#3054 Request for resources: Darkserver

Created 6 years ago by kushal
Modified 15 days ago

= Project Sponsor =

Project Team (FAS Names): kushal sundaram jankratochvil

Infrastructure Sponsor:

= Project Info =

Project Name: Darkserver

Target Audience: developers and users

Expiration/Delivery Date 2012-05-08 (Fedora 17 release date)

Description/Summary:

Darkserver is a service written to help people finding details of build-id(s). People will be able query the service based on build-id(s) or rpm package names. The service will provide output in JSON format as it will be easier for other tools to parse the output. My idea is to run darkserver under http://darkserver.fedoraproject.org so that developers can develop/enable their tools to use this service.

Project plan (Detailed):

Detailed plan can be found in the wiki page https://fedoraproject.org/wiki/Darkserver and on a blog at http://kushaldas.in/2011/11/11/darkserver-a-gnu-build-id-details-provider-web-service-idea-currently-in-development/

Goals: To serve as a primary place to find all build-id details for any package related to Fedora and helping the developers to solve the bugs easily.

Confirm you have read:
https://fedoraproject.org/wiki/Request_For_Resources
and
https://fedoraproject.org/wiki/Request_for_resources_SOP Yes , I read both.

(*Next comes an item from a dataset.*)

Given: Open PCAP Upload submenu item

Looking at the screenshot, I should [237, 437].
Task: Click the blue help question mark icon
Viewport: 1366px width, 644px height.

I'll go ahead and sponsor this request. ;)

Will see about getting you a test/dev instance soon.

I have created a darkserver01.dev.fedoraproject.org instance for you as well as a 'sysadmin-darkserver' group with you in it.

The instance is at 140.211.169.213 and should be in dns soon.

Please use this to test install and work out config.
Also, if you could start a doc in the infra-docs git repo (on lockbox01) for a SOP on how to manage, update, and troubleshoot darkserver instances, that would be great.

Let me know if you need anything further.

I am being able to login to the system but not being able to run sudo or su. Tried my FAS password also. Please add me in sudo list.

Sorry about that. Should be fixed now.

How are things looking here? How is the dev instance working?
Is there any thought of moving to staging?

The dev instance is working perfectly. The next build of the server will also contain the koji plugin as a subpackage.
The service does not require any other Fedora service to work on. It can use normal apache level caching.
I am ready to move to staging for this service.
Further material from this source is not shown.